He also admits that his aspirations compromised his childhood. Was it normal, in any way?

"No, definitely not. My goal is obviously to become the best, so you have to sacrifice a lot of things: you don’t see your friends, you don’t see your family. That begins from a very young age – from as early as nine or ten you start to go it alone. I see it from another side, too. How many people would like to be in my place now, doing something that I loved and still love doing? Looking back, I would have loved to spent a lot more time with my father, which is quite normal. But I did what I thought was best for me."

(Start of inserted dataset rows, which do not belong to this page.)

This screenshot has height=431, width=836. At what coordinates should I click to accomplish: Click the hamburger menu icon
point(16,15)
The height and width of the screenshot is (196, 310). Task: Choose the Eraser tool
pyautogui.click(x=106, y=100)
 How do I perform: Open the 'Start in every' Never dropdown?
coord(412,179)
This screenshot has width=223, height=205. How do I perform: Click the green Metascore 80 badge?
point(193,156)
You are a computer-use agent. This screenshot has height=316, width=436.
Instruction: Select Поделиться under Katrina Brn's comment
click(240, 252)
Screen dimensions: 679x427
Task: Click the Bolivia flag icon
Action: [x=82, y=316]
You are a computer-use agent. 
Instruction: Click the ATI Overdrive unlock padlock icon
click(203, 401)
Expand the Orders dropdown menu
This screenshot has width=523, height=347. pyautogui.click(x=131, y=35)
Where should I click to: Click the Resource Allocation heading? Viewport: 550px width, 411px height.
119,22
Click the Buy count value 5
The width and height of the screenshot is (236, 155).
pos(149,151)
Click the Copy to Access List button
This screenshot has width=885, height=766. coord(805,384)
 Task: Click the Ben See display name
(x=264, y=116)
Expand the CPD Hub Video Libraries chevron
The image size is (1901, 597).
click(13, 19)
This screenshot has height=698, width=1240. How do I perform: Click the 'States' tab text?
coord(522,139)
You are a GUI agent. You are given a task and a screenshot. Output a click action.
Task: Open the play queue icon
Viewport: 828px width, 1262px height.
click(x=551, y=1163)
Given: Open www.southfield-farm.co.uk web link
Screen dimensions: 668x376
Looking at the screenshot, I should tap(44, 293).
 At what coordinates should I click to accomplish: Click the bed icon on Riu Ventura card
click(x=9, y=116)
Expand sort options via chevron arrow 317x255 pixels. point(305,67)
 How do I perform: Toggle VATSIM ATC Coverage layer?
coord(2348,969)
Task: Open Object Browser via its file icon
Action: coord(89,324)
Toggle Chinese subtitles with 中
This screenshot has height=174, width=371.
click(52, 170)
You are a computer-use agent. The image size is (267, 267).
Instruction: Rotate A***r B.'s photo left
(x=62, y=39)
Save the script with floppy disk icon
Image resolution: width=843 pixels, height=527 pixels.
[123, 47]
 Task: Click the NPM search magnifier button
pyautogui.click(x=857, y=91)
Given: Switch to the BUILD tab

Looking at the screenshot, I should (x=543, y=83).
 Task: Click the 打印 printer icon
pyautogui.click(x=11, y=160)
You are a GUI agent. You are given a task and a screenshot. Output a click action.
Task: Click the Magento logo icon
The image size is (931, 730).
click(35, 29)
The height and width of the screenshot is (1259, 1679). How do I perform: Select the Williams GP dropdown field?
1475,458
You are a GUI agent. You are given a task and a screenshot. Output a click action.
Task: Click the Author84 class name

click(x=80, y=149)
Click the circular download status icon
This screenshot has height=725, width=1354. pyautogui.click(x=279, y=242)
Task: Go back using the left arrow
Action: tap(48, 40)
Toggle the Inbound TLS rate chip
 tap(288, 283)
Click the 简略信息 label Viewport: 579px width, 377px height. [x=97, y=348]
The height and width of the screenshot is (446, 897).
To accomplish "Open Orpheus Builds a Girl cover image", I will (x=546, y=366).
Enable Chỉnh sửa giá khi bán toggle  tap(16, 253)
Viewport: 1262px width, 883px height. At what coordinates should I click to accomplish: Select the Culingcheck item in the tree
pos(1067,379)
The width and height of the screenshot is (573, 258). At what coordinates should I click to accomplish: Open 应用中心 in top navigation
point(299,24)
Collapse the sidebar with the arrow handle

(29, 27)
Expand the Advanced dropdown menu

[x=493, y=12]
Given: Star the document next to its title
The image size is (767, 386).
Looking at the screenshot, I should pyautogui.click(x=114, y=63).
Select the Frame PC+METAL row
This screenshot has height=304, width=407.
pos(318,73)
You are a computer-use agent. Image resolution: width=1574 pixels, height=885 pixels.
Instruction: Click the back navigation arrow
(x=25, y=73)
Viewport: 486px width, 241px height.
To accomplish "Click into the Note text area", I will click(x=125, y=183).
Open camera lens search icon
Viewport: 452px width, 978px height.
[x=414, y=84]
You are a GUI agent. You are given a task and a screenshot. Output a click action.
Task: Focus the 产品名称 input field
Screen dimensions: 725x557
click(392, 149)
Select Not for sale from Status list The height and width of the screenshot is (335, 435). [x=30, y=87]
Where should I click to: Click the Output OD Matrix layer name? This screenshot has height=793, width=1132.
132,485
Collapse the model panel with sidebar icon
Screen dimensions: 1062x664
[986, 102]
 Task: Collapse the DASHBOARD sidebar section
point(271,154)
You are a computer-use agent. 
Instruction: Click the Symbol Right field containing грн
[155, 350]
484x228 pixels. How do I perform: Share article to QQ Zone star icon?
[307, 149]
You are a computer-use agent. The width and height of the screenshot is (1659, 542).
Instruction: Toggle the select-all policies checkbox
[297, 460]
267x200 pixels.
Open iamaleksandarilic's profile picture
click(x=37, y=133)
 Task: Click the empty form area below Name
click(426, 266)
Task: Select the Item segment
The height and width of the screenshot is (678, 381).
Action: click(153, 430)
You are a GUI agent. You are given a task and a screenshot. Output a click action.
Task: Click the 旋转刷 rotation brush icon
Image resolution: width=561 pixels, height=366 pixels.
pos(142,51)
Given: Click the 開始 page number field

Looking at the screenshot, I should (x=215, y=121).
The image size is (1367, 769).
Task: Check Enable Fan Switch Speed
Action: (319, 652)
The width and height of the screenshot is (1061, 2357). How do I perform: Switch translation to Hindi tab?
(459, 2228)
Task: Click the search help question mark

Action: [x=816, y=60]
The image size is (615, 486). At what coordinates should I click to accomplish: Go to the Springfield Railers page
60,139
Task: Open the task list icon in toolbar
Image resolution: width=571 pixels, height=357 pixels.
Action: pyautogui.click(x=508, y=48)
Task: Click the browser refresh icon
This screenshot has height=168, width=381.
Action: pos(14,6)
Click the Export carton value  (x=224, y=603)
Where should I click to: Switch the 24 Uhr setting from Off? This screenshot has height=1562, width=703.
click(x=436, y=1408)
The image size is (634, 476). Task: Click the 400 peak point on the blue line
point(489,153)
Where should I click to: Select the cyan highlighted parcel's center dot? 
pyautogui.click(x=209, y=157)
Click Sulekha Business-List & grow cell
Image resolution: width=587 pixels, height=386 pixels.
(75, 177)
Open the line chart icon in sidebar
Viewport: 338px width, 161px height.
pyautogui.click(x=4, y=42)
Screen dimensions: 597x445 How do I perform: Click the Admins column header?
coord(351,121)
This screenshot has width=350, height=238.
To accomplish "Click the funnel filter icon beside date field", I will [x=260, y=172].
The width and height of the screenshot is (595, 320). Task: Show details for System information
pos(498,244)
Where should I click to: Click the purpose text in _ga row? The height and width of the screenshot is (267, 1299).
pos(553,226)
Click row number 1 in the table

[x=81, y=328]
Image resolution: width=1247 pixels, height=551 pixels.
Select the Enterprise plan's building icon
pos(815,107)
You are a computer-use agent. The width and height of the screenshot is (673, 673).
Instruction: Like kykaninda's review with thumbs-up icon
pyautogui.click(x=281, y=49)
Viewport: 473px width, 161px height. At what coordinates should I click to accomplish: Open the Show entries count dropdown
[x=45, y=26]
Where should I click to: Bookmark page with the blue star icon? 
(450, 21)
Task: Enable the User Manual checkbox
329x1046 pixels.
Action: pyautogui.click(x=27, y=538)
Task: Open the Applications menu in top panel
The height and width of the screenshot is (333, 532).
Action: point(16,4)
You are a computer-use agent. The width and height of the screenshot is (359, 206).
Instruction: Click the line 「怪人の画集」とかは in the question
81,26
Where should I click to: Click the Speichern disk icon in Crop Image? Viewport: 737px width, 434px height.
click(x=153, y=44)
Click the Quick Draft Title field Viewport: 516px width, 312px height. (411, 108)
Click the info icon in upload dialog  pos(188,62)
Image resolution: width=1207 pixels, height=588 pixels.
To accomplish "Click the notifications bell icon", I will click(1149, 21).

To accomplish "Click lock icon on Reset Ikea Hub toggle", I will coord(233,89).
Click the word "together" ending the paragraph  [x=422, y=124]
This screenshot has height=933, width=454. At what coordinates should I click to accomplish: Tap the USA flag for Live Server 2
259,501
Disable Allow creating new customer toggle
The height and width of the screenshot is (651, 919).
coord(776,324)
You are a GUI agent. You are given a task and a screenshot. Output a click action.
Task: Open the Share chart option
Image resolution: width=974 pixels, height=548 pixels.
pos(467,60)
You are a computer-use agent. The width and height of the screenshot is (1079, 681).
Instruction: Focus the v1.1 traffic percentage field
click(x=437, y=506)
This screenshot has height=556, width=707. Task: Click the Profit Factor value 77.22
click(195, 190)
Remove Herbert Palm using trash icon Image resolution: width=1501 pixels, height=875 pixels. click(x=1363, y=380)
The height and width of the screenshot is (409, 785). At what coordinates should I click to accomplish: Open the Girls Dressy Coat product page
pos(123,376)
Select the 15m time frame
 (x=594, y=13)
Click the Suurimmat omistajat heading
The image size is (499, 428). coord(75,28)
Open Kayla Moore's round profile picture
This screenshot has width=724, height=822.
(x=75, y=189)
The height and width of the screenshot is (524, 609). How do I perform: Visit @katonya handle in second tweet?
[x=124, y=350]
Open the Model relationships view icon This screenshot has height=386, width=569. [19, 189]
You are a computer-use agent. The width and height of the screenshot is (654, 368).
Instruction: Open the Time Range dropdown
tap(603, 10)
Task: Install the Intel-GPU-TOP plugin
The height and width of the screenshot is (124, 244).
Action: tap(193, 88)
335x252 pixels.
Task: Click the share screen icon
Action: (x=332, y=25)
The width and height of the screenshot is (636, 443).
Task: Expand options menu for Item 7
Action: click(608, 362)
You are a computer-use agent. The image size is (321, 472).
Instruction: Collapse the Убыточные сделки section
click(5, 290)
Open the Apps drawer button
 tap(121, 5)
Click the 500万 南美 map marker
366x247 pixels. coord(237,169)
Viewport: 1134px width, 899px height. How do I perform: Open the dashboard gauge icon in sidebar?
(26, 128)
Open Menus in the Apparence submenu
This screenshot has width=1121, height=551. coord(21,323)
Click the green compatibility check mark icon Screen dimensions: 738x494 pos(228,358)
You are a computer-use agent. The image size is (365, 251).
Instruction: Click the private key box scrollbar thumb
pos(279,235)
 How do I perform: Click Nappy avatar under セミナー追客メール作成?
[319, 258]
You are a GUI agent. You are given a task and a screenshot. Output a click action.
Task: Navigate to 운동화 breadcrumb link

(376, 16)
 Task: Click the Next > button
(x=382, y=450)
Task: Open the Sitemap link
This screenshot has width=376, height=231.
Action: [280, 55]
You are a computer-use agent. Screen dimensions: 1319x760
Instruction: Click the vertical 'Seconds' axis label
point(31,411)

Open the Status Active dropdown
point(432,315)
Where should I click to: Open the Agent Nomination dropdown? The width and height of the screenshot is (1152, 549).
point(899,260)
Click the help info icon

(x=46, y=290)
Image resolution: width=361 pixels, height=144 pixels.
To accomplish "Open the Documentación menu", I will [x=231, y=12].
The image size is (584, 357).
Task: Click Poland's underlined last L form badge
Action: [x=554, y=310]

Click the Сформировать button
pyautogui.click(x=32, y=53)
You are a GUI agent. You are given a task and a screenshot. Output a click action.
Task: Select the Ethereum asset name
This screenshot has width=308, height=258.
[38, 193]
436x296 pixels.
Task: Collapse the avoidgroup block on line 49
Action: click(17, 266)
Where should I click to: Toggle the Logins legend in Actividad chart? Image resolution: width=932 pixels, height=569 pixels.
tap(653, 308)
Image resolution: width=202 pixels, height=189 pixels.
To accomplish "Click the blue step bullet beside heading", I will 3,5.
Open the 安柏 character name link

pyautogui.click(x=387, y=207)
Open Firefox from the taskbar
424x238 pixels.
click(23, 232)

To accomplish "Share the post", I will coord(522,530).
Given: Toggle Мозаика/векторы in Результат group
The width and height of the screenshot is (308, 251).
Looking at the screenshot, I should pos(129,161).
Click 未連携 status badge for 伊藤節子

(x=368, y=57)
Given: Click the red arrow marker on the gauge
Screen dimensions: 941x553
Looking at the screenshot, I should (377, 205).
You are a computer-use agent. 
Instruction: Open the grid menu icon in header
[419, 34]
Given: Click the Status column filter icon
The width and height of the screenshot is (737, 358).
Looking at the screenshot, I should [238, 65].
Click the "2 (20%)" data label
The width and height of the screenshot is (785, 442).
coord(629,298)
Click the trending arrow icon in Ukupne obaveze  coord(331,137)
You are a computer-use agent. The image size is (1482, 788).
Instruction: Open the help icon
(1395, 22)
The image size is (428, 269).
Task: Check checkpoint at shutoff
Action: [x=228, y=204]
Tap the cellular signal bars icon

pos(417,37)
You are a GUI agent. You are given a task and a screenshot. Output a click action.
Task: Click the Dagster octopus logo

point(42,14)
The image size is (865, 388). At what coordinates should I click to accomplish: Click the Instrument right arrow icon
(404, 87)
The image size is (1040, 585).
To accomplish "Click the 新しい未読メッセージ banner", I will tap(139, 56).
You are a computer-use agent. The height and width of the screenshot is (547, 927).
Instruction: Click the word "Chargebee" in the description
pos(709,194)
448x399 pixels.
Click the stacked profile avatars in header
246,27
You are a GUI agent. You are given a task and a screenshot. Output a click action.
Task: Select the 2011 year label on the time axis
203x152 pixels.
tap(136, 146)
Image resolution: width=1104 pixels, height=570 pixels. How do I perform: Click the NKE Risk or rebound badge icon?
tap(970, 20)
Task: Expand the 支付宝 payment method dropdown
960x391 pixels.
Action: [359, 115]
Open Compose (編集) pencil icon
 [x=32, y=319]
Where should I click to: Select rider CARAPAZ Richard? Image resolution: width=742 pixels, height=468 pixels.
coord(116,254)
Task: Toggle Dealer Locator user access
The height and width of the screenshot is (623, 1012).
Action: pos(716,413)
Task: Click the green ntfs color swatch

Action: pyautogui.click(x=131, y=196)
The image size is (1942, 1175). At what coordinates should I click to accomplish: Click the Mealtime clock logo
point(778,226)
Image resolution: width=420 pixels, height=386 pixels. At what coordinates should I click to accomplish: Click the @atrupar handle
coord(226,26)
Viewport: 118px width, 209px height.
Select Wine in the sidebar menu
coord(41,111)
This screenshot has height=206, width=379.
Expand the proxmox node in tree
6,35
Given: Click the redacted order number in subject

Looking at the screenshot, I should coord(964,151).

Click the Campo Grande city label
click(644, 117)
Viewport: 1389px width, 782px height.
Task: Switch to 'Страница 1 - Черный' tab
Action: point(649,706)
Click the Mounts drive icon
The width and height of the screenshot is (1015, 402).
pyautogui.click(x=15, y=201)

No crafty cigarettes behind the bike sheds here. As a graduate of Ferrari’s training academy, Leclerc is part of a new wave of young drivers who have had access to world-class simulators, psychologists, and mentors. The FDA even has a system for its pupils to train their brains, to optimise mental effort in the heat of battle.

"The guys can measure my level of concentration," Leclerc recalls. "Then a week later you come back and they tell you, 'OK, now you need to deliver exactly the same performance as you did last week, but you need to focus 30 per cent less'. I can do the training on my own now."

It’s Professor Xavier’s X-Men cerebrum meets Formula One. If it also makes Leclerc sound more Prost than Senna in approach (the Frenchman liked to win as slowly as possible, the Brazilian just liked to win), that’s not strictly accurate. "I liked Senna’s philosophy, but I’m also not stupid and sometimes when you need to take points instead of making a dumb move where you are making a massive risk, I know how to calm down and bring the points home," he says. "I used to get angry. It was one of my major weaknesses when I was younger.

"Now I know that getting angry means you’re using twice the amount of energy. Basically, it’s inefficient. If you are not strong mentally, you won’t succeed in racing. There is so much pressure and you’d get destroyed by the first thing that goes wrong if you’re not fully prepared."

To paraphrase a different movie franchise, the force is strong with this one.